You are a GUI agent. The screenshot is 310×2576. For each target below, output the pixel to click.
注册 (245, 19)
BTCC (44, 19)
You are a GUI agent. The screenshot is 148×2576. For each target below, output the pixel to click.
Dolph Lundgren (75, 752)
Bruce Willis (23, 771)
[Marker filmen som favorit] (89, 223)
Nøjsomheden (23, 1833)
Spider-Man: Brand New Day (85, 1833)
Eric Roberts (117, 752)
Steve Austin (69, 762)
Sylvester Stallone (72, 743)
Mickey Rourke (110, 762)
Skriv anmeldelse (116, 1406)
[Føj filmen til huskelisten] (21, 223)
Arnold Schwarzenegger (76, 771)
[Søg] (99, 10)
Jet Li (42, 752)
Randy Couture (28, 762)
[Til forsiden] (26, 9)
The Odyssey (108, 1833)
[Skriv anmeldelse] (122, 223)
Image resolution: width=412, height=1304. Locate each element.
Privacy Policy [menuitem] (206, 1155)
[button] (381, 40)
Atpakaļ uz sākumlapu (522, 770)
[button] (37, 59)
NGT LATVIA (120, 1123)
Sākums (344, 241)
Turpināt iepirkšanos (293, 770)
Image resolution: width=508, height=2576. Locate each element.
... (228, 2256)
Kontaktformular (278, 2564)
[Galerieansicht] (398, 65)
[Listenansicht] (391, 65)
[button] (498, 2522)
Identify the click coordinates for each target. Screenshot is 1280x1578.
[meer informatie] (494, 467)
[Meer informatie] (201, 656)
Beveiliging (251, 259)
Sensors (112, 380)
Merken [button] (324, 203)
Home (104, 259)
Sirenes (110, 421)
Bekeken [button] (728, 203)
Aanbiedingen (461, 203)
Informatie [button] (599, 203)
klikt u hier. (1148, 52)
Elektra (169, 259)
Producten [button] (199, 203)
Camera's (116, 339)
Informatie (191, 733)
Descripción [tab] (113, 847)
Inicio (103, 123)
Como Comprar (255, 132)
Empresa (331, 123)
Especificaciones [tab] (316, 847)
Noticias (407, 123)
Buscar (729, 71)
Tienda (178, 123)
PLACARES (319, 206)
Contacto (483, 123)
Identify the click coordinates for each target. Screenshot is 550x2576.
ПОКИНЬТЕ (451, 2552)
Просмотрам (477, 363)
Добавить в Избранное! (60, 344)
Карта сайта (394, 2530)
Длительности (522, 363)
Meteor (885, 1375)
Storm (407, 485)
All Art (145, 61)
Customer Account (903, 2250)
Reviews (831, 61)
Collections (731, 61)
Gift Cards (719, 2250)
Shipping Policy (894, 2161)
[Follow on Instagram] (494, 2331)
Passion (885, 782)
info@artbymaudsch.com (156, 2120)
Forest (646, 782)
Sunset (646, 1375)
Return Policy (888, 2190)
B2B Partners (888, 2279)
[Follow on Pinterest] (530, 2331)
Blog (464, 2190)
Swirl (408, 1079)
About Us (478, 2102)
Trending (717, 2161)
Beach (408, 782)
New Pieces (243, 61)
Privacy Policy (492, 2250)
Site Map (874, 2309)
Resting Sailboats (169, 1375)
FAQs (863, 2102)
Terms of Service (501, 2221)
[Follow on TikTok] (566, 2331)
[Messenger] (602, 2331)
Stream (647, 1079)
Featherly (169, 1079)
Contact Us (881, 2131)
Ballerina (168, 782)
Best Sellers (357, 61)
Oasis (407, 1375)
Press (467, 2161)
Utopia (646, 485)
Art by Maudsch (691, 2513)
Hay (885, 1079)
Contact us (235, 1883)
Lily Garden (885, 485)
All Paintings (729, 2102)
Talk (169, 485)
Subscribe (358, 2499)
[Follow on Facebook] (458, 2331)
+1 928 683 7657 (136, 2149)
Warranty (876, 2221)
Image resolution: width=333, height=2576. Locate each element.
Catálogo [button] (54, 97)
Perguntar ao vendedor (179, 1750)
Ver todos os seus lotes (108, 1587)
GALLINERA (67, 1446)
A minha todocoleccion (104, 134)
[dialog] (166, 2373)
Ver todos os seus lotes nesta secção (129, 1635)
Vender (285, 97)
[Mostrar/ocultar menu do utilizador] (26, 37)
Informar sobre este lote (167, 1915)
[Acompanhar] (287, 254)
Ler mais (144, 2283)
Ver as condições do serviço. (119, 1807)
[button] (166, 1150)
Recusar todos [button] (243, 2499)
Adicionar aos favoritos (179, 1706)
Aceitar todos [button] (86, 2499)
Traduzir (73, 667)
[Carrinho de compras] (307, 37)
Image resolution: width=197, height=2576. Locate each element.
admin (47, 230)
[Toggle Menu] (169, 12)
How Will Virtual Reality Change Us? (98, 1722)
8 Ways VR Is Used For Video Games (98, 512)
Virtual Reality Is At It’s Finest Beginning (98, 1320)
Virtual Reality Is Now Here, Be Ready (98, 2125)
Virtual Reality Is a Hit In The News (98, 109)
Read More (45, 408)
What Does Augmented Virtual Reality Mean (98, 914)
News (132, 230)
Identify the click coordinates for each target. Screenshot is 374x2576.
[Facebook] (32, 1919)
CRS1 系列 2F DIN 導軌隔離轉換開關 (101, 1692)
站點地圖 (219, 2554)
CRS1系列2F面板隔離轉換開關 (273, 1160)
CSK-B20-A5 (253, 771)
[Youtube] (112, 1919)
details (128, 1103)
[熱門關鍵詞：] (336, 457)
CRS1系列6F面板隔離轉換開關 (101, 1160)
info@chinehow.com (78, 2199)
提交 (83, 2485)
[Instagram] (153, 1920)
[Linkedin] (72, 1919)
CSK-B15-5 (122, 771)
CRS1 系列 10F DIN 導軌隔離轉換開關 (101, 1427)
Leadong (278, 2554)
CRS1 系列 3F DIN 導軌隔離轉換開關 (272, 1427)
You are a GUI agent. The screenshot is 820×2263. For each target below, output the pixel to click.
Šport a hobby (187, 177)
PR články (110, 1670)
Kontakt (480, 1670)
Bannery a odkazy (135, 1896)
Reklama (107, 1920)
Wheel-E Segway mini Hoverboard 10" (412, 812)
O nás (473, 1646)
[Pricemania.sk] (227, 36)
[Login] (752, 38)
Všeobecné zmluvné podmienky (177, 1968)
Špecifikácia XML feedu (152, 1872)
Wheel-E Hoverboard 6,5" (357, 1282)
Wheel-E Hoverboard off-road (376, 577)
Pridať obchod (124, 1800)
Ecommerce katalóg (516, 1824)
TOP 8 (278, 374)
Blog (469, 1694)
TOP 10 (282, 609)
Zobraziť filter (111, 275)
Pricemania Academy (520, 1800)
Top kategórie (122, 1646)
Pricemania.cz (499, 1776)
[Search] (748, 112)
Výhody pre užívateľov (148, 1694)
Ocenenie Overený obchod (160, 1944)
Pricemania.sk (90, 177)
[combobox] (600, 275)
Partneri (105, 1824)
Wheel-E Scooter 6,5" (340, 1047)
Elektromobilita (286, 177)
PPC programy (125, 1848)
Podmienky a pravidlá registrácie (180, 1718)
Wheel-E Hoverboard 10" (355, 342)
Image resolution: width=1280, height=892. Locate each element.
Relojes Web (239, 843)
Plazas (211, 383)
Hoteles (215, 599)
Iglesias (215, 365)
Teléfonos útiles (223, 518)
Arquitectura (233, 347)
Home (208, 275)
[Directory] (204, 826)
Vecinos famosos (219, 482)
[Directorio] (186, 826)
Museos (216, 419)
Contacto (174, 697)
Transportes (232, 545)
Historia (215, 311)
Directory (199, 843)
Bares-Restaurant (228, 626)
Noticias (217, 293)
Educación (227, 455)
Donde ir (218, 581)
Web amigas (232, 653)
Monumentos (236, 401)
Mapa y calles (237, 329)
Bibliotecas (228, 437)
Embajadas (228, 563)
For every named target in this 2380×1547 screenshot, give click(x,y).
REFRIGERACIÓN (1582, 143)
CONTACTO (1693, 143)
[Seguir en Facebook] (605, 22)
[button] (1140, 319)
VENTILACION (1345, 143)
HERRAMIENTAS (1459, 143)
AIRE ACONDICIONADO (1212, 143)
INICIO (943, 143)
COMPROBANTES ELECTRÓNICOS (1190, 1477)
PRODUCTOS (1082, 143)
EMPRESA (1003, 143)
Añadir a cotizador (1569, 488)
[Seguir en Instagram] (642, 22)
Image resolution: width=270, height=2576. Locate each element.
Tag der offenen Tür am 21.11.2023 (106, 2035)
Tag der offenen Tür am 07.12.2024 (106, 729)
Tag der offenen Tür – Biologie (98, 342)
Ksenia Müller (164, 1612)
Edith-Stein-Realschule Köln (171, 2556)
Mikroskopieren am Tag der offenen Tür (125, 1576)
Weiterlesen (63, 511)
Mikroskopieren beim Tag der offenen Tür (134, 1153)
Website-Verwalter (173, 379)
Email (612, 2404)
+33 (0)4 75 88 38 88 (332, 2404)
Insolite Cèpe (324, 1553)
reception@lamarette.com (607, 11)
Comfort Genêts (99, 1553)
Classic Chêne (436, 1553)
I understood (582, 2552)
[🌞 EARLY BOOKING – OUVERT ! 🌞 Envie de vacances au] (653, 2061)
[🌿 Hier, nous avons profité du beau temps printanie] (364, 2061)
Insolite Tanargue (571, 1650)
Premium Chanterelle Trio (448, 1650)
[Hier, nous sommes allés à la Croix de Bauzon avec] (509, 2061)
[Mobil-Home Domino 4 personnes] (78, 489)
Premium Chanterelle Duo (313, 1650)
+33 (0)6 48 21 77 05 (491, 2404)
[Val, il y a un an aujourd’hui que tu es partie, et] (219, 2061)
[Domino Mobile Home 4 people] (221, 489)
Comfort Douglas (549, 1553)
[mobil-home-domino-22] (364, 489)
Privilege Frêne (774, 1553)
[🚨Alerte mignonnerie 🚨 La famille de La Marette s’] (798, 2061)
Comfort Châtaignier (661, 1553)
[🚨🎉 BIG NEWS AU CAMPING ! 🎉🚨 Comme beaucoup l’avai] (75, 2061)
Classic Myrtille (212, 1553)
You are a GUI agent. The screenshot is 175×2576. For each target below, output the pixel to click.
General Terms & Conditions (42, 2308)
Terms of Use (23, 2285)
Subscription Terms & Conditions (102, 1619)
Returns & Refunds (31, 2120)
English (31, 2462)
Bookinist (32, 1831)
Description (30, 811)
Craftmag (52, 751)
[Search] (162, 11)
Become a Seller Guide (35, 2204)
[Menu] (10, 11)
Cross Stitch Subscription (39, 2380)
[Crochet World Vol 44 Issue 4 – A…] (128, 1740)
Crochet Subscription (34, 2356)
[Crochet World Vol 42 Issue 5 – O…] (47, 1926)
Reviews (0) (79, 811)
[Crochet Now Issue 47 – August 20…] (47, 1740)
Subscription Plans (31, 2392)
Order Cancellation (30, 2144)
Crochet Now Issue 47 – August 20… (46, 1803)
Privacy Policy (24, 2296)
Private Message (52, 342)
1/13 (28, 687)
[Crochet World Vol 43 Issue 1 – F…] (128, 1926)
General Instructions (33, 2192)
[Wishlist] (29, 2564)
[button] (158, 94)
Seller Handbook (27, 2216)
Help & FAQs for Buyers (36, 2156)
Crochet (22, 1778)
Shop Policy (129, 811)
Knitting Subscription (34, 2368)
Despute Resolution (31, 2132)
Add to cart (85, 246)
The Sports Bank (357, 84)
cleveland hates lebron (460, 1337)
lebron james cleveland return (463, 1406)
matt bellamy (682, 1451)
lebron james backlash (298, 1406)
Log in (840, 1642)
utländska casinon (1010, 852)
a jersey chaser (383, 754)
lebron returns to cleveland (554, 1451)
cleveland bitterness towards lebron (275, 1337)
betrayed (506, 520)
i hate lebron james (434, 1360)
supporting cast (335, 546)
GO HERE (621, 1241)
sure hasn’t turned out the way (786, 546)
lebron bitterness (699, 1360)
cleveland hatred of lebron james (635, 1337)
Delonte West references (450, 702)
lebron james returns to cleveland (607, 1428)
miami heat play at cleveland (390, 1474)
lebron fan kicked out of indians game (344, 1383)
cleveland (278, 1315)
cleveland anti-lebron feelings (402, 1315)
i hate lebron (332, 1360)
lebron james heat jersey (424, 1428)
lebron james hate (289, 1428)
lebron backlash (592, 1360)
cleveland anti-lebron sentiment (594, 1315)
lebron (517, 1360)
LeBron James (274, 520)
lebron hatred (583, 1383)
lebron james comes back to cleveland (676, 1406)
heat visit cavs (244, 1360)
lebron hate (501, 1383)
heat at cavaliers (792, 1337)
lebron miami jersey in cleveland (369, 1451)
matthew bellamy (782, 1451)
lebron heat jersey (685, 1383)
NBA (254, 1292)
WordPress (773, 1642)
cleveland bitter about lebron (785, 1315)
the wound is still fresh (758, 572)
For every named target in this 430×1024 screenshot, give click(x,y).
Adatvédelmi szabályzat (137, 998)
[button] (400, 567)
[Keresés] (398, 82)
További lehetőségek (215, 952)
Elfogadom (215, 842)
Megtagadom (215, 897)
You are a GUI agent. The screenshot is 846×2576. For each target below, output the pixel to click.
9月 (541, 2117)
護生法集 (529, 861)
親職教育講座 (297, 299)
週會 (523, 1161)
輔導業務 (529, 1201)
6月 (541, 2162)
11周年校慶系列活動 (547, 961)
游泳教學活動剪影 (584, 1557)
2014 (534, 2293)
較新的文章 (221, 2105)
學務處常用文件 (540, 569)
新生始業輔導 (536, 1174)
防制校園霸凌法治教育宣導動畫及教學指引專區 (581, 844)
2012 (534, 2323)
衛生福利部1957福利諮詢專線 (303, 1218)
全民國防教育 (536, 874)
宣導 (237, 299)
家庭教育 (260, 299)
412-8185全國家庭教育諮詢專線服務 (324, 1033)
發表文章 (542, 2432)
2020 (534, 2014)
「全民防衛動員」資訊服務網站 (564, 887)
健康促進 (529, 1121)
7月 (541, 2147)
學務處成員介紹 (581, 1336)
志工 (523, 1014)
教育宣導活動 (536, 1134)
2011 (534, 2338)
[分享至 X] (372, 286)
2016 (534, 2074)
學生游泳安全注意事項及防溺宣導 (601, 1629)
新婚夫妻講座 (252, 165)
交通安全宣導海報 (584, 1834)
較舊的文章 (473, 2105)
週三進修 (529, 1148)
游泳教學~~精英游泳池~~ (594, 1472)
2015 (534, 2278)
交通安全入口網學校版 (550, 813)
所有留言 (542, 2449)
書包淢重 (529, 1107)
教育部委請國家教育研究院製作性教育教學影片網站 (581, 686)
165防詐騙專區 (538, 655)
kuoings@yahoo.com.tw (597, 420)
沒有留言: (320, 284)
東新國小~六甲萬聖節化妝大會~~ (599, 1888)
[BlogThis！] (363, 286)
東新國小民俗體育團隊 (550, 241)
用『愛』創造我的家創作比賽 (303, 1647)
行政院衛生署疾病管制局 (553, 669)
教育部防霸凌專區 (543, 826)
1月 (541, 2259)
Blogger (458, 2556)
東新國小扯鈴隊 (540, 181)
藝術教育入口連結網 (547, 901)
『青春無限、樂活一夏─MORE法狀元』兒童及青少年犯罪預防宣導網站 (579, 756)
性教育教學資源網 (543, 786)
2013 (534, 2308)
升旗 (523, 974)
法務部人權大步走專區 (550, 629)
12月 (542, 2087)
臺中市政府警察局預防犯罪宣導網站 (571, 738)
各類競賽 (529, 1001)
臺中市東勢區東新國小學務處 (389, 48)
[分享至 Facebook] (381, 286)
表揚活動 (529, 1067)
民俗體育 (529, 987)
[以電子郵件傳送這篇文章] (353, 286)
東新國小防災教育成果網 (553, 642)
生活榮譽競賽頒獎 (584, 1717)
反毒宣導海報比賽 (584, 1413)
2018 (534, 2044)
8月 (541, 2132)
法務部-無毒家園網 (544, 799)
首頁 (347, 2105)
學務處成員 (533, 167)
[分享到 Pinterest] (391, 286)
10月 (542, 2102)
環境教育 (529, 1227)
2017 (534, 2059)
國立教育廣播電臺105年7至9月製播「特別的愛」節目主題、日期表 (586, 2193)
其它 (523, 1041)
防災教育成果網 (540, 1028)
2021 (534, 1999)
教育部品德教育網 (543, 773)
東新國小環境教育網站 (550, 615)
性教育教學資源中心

# # # # # # #

◆ **Problem details**
Using the records above, write out exactly the lines between the one holding "Atpakaļ uz sākumlapu (522, 770)" and the one holding "[meer informatie] (494, 467)", inclusive; leave everything else out.

◆ **Reply to the task**
Atpakaļ uz sākumlapu (522, 770)
[button] (37, 59)
NGT LATVIA (120, 1123)
Sākums (344, 241)
Turpināt iepirkšanos (293, 770)
Image resolution: width=508, height=2576. Locate each element.
... (228, 2256)
Kontaktformular (278, 2564)
[Galerieansicht] (398, 65)
[Listenansicht] (391, 65)
[button] (498, 2522)
Identify the click coordinates for each target. Screenshot is 1280x1578.
[meer informatie] (494, 467)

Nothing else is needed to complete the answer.